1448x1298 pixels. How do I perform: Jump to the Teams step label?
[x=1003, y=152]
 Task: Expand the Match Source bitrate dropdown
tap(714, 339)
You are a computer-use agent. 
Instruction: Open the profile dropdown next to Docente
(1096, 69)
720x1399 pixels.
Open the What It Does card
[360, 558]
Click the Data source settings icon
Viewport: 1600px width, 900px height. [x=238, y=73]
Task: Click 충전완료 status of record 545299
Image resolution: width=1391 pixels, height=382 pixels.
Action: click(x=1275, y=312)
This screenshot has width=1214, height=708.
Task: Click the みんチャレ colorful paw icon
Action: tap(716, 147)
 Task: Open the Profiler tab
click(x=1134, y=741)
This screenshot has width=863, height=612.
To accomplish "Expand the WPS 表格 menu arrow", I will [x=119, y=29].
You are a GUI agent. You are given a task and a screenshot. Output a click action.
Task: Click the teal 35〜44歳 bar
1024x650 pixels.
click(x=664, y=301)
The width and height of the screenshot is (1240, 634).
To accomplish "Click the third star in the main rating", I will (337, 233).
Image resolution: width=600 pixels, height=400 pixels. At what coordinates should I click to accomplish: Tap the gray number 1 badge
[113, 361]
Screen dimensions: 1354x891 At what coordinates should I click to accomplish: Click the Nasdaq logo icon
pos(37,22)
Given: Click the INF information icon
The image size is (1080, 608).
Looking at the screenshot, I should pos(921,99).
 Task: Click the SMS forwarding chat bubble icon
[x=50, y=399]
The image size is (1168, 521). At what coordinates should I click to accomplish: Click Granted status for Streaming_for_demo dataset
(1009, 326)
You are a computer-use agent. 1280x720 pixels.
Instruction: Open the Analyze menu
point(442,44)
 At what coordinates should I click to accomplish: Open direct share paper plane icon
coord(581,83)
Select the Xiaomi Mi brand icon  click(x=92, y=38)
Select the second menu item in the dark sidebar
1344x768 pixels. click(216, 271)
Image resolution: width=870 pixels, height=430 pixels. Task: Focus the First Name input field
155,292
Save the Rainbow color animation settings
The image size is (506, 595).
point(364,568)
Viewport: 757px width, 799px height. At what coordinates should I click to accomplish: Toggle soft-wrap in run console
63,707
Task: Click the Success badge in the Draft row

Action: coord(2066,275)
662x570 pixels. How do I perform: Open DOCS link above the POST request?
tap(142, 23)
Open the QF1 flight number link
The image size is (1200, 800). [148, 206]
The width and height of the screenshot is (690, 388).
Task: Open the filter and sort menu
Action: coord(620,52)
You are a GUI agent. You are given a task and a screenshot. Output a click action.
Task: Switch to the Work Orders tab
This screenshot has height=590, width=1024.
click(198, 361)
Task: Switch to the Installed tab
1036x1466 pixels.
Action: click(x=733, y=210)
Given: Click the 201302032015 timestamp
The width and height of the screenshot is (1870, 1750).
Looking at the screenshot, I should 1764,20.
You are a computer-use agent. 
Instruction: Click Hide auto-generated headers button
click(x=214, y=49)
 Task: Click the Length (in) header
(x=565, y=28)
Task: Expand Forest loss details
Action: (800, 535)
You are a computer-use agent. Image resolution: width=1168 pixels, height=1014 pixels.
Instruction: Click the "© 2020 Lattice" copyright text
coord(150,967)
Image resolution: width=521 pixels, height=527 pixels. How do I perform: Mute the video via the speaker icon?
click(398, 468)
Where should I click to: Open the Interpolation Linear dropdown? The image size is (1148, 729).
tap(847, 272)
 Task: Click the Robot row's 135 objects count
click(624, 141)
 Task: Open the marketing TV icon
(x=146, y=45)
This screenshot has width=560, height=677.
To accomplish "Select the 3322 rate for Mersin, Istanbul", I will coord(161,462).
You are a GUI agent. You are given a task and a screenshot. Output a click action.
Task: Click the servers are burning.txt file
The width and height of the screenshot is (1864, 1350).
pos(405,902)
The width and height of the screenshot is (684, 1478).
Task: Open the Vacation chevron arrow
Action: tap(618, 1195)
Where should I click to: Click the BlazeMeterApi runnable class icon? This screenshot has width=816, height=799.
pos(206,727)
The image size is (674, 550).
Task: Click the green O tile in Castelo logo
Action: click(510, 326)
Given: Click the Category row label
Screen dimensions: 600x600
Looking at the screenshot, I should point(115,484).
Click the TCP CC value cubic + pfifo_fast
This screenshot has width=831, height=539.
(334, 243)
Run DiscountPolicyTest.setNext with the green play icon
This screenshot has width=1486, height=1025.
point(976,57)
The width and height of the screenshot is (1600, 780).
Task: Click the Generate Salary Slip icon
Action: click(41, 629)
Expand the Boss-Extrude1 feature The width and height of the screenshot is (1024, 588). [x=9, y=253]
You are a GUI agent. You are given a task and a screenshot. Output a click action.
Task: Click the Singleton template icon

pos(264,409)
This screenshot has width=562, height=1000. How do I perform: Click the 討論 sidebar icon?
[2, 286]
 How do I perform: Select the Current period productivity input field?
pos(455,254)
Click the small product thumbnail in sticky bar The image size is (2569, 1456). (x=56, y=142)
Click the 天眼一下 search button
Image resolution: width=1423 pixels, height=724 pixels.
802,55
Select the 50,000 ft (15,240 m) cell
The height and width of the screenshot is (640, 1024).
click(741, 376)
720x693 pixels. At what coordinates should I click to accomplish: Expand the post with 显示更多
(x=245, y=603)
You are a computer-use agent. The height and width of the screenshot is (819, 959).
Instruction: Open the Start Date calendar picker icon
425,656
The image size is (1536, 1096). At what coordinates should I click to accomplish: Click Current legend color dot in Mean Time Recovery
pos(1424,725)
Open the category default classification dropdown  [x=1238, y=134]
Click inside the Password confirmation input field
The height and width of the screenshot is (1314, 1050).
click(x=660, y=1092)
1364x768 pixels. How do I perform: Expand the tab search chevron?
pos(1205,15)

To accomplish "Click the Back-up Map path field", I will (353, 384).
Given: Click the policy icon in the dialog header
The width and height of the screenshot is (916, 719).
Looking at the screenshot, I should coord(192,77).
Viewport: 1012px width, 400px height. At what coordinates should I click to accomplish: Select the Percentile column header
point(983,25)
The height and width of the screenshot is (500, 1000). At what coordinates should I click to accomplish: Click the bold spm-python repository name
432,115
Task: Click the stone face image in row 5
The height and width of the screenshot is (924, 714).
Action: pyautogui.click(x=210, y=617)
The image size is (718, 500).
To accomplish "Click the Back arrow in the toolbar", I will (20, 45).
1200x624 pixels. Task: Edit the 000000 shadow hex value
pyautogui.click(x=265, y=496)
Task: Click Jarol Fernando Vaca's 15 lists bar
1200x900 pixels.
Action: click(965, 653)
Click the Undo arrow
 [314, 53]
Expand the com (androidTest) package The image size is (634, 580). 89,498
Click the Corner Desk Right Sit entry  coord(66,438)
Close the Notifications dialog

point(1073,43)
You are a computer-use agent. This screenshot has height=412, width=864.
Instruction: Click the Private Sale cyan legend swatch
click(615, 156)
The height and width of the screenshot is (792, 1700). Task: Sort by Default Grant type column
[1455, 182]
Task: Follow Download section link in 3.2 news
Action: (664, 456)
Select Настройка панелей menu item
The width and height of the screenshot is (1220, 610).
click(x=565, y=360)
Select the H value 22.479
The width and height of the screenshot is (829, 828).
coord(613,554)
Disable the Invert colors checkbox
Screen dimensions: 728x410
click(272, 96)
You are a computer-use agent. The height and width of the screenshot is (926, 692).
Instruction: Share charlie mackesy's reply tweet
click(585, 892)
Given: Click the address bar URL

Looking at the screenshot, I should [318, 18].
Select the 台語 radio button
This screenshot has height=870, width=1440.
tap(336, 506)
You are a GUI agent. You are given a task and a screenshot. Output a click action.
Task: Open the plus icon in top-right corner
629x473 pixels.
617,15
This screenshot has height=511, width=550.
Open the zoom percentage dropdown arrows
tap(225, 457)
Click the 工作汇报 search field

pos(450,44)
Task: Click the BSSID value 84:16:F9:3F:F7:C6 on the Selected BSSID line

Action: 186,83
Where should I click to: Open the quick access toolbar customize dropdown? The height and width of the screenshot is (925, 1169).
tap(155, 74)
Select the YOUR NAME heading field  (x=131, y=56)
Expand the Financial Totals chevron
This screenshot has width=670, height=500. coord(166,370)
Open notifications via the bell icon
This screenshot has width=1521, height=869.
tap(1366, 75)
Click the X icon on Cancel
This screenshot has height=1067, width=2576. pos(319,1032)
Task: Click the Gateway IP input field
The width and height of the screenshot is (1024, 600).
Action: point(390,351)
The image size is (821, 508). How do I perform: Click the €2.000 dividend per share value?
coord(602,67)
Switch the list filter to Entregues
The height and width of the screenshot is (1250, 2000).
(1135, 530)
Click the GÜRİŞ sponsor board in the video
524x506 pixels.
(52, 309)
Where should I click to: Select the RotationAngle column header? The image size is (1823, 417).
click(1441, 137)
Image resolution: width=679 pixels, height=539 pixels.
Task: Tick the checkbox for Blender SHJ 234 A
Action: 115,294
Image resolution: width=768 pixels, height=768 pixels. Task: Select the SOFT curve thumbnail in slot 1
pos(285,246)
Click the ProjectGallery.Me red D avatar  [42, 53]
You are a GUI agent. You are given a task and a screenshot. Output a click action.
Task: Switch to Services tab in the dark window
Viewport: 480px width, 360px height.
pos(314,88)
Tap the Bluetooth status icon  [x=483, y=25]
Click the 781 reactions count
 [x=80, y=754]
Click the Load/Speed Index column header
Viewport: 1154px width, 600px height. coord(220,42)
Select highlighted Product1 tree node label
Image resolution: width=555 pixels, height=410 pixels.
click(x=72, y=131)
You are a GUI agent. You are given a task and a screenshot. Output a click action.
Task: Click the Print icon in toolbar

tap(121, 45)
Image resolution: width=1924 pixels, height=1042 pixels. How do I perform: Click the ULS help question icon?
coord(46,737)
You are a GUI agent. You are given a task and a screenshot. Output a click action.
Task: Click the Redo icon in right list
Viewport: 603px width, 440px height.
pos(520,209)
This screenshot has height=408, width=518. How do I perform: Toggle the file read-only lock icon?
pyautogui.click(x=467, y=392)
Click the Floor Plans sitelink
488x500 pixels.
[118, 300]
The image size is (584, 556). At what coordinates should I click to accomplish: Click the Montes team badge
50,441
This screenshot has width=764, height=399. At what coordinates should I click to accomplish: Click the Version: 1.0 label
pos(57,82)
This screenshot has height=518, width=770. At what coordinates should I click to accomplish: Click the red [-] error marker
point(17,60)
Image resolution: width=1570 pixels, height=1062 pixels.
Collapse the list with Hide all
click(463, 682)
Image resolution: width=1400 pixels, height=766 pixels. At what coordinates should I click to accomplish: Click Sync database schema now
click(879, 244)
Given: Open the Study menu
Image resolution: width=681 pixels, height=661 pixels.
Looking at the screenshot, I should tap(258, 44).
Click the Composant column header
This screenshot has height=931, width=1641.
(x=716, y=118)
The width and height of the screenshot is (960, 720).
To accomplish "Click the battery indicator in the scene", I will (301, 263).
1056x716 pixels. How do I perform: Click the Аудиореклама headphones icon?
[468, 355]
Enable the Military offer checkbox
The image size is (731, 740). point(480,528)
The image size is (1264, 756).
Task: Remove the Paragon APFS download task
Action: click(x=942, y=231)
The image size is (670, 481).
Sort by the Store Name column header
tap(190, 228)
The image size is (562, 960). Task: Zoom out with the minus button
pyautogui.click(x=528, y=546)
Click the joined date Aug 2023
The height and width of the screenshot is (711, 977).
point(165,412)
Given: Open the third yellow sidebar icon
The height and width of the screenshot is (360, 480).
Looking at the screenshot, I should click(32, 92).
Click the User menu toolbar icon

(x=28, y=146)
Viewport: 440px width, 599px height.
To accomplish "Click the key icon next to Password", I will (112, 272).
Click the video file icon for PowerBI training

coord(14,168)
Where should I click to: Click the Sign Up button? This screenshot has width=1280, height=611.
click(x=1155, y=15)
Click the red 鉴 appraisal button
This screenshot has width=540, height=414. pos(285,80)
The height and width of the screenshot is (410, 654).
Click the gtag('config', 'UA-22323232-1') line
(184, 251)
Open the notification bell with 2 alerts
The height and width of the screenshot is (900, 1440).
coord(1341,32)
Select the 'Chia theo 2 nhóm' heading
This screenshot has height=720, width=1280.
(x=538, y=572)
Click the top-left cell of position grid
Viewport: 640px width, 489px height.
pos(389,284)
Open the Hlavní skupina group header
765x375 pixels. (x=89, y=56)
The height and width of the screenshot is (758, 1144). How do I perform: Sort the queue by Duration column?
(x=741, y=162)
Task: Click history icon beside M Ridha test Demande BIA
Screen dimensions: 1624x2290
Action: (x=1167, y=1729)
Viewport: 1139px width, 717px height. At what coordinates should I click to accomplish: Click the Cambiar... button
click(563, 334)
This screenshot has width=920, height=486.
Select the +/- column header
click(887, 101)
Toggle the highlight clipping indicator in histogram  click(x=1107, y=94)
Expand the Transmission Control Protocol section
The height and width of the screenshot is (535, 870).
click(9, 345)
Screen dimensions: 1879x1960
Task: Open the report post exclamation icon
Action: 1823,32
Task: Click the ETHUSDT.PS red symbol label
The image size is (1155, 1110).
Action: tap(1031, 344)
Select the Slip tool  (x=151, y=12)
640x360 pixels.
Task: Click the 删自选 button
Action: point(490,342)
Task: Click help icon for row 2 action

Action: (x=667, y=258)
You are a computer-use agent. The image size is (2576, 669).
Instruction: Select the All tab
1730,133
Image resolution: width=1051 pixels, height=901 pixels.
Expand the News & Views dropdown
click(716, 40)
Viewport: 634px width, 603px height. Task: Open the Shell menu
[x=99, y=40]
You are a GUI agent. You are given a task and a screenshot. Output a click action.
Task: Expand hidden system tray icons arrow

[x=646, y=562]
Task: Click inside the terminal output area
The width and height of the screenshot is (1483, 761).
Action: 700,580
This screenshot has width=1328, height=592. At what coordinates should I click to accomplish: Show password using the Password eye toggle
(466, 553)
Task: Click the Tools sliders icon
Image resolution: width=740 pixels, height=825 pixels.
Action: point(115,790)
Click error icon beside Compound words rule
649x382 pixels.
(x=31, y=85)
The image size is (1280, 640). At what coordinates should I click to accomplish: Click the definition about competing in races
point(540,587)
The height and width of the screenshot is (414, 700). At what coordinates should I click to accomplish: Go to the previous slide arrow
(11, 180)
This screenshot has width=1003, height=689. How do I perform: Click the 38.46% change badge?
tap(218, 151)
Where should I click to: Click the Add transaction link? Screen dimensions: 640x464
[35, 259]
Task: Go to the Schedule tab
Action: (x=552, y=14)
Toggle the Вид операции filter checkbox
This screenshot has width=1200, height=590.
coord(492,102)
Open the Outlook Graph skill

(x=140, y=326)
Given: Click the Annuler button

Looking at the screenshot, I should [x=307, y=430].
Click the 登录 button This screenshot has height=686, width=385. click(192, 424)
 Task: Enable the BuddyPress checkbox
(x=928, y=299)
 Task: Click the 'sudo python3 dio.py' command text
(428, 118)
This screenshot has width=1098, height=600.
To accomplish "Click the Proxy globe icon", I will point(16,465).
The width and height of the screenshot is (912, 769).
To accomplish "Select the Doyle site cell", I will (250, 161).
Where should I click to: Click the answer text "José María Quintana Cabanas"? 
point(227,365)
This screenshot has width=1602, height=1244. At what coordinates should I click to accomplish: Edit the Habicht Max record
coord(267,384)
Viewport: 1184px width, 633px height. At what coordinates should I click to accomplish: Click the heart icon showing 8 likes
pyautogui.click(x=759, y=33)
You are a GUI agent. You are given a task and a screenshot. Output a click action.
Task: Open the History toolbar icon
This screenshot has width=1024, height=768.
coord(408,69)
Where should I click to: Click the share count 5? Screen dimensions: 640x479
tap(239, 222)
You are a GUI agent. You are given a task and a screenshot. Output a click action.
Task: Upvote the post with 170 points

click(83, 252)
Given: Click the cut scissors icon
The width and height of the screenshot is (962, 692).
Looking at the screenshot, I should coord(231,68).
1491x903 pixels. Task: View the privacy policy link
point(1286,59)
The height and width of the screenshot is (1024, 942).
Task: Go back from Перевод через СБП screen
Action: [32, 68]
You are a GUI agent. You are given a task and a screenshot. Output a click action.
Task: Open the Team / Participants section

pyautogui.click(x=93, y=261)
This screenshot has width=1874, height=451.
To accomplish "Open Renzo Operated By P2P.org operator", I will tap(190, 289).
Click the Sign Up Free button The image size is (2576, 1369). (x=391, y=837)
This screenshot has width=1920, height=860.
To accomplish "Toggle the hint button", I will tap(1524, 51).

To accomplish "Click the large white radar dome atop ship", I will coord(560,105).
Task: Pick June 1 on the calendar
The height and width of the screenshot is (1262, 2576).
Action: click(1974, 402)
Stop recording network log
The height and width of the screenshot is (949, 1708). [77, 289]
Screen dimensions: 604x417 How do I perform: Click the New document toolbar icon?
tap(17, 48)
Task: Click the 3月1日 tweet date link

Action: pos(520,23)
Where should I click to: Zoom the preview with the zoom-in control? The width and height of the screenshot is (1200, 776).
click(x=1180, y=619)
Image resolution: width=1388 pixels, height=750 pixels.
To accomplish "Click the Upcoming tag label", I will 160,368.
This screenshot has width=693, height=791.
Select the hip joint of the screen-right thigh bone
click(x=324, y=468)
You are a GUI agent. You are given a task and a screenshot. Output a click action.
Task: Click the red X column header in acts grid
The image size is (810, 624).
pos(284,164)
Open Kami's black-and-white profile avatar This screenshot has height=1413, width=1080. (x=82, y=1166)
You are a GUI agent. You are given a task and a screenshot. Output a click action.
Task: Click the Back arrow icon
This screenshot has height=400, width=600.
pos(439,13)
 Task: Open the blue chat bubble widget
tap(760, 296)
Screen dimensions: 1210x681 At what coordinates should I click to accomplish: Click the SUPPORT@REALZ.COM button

TASK INSTRUCTIONS: Start with the line above that contains "Task: Switch to the Work Orders tab" and end with the line that contains "Given: Click the 201302032015 timestamp". Write out those lines exactly, and only those.

WRITTEN REPLY:
Task: Switch to the Work Orders tab
This screenshot has height=590, width=1024.
click(198, 361)
Task: Switch to the Installed tab
1036x1466 pixels.
Action: click(x=733, y=210)
Given: Click the 201302032015 timestamp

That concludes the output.